We identified a natural product from a marine sponge that reverts metastatic colon cancer to a benign state, by blocking TopoII dependent metastatic gene expression and metastatic potential. This natural product is an ATP-competitive inhibitor of TopII and is active in a number of drug resistance cancer models. We have designed and synthesized derivatives and show they are active inhibitors. These compounds do not cause DNA lesions; thus, we anticipate few adverse side effects. The proposed research will focus on further developing this novel class of compounds as anti-metastatic agents for the treatment of metastatic breast and colon cancers.

The PI and Career Development: I have dedicated my career to discovering novel therapies for the treatment of cancer. I received my Ph.D. in medicinal chemistry from Arizona State University for discovering and developing novel antitumor agents from nature. As a postdoctoral fellow, I received a National Institutes of Health (NIH) career award to conduct multidisciplinary cancer research at the University of Utah. As a result, my research program is highly multidisciplinary, encompasing chemistry, cancer biology, and an understanding of the clinical treatment of cancer.
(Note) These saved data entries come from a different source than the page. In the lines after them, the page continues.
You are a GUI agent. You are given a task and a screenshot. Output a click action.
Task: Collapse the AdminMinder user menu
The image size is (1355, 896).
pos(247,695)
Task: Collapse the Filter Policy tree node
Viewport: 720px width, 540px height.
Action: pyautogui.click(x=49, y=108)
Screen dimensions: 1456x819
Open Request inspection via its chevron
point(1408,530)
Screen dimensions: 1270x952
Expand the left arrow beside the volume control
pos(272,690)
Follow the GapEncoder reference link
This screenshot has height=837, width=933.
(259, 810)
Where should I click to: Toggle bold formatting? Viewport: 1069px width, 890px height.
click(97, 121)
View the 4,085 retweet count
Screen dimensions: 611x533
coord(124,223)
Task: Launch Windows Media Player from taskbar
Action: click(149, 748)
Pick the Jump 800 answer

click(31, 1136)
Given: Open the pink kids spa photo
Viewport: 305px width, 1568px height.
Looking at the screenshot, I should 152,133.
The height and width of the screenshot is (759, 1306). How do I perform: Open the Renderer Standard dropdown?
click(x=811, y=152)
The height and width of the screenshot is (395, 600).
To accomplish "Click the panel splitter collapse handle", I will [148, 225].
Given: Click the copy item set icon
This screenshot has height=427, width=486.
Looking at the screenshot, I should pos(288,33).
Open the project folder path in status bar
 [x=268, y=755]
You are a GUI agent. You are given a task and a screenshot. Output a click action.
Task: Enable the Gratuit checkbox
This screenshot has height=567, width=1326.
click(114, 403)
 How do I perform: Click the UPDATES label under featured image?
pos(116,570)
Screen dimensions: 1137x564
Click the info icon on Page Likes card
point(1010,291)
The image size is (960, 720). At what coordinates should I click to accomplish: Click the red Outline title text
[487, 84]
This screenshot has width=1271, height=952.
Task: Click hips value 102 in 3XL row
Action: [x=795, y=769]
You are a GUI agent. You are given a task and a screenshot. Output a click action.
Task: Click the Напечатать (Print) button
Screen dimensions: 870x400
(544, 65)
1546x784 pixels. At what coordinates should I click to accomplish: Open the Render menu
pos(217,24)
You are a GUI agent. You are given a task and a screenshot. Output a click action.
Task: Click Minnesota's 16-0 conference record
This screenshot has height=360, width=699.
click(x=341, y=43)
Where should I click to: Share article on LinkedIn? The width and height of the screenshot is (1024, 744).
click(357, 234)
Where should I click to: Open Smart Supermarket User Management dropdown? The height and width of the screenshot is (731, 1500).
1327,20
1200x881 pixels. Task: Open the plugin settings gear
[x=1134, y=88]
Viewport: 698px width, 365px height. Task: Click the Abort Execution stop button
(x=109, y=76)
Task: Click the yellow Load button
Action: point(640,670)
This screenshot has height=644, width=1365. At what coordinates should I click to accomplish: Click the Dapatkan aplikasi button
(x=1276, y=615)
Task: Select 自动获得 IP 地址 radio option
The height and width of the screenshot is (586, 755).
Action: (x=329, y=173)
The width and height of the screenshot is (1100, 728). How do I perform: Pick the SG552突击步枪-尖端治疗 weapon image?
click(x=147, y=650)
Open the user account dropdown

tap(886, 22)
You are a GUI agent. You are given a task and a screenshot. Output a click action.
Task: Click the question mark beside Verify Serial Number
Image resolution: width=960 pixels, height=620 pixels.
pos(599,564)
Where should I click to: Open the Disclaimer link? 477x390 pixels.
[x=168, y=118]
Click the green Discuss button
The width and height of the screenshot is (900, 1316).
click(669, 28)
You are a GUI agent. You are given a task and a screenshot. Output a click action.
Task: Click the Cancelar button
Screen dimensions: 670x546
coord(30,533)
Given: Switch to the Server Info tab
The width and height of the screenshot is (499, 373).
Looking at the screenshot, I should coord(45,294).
My unique skills are ideal for the proposed career development and to be a Principal Investigator in the field of colon cancer research. My lab has attracted external funding to discover and develop therapies for the treatment of human disease, notably from the NIH National Eye Institute targeting diabetic eye disease. Funding from the Department of Defense will ensure my continued development and success as a cancer researcher, where I hope to be dedicating my life to eradicate cancer and its debilitating effects.

Research Applicability, Outcomes and Military Relevance: Colorectal cancer (CRC) incidence in the U.S. Military ranks third highest overall and is compounded when veterans and family members are factored in. Hence, there is considerable risk of CRC for active military, veterans, and family members. We show TopoII is a required component of a protein complex known as TCF, shown to regulate metastatic gene expression. TCF is notorious in promoting CRC, including 80% of sporadic CRC and familial adenomatous polyposis. We have characterized TopoII as an Achilles heel to this gene expression. Novel therapies that specifically block TCF have the potential to block or suppress the malignant phenotype, preventing metastasis and tumor recurrence, and may also sensitize CRC to chemotherapy. The proposed research will be the stepping-stone of developing such anti-metastatic agents and will facilitate the translation to patient care within 10 years. However, the discoveries from the proposed research will transform the way scientists discover and develop future cancer drugs and can be used to re-purpose existing cancer drugs deemed safe to be more effective. Finally, our proposed studies to eradicate colorectal cancer can be translated for the treatment of various types of cancer.